Case ID: ad2d_3/html/0477-01.html
Source: Caselaw Access Project
Author: {"author": "\n      Per Curiam.\n    ", "license": "Public Domain", "url": "https://static.case.law/"}
Date Created: 2024-08-24T03:29:51.129683

Alyce E. Levy et al., Respondents, v. New York Majestic Corporation, Appellant.
    First Department,
    May 7, 1957.
    
      
      Arthur C. Parker of counsel; (Tropp & Steinbock, attorneys), for appellant. . .
    
      Robert B. Levine of counsel (Karow & Hentel, attorneys), for respondents.
   Per Curiam.

Plaintiffs, husband and wife, sue the owner of a house in which they occupied an apartment for damages resulting from injuries the wife sustained from a fall on a stairway used in common by tenants and others. At the time of the accident the husband’s lease had expired and a statutory tenancy was in effect. One of the terms of the lease that was projected into and continued in the statutory tenancy reads as follows: “ It is mutually agreed by and between the Landlord and Tenant that the respective parties hereto shall and they hereby do waive trial by jury in any action, proceeding or counterclaim brought by either of the parties hereto against the other on any matters whatsoever arising out of or in any way connected with this lease, the Tenant’s use or occupancy of said premises, and/or any claim of injury or damage.” It is apparent that “ any claim of injury or damage ” to which the waiver clause would apply must in turn stem from matters arising out of the lease or out of the occupancy of the leased premises.

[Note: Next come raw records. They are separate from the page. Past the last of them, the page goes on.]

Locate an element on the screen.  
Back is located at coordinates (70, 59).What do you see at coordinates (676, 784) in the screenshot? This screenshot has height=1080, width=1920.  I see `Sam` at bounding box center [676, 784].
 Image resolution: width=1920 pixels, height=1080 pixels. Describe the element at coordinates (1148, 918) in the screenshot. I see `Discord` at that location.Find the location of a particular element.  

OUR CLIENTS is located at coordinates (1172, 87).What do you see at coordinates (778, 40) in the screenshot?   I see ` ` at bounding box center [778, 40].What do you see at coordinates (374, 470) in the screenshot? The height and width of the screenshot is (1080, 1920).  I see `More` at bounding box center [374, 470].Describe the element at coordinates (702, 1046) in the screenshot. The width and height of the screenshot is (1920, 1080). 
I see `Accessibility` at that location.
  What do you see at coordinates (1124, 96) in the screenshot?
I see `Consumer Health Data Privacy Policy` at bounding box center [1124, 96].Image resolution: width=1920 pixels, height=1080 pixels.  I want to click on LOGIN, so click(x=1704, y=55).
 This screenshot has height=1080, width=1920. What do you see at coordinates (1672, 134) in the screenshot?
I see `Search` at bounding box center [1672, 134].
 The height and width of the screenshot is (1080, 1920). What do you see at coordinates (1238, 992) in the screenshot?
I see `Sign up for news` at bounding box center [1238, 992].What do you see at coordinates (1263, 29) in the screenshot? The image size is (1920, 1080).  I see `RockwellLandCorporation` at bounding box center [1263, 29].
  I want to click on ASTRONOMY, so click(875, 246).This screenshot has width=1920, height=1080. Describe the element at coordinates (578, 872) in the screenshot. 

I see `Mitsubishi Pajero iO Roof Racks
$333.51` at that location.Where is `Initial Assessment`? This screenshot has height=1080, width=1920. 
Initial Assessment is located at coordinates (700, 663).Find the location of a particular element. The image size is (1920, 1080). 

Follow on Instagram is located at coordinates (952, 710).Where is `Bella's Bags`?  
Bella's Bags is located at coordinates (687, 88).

The accident which gave rise to this lawsuit did not occur on the demised premises — the apartment occupied by plaintiffs — or in any portion of the building reserved exclusively for the use and enjoyment of the tenants as an incident of the lease or of their occupancy of the leased premises (Caplan v. Goldman, 197 Misc. 404 , affd. 278 App. Div. 807; Altman v. J. F. Loewi, Inc., 5 Misc 2d 329).

A clause purporting to waive the right to trial by jury must be strictly construed against the landlord who draws and proffers the lease containing such a clause. Any person lawfully in defendant’s premises, who need not necessarily have been a tenant, could have used the stairway where this accident occurred; and could recover damages if injured due to the landlord’s negligence. Reading the waiver clause narrowly, as it must be, it cannot be held that an action brought by reason of an accident occurring on a common stairway arises out of the lease or the plaintiffs’ occupancy of the premises.

Accordingly, the order denying defendant’s motion to strike the action from the Jury Calendar should be affirmed.

Botein, J. P., Rabin, Frank, Valente and McNally, JJ., concur.

Order unanimously affirmed, with $20 costs and disbursements to the respondents.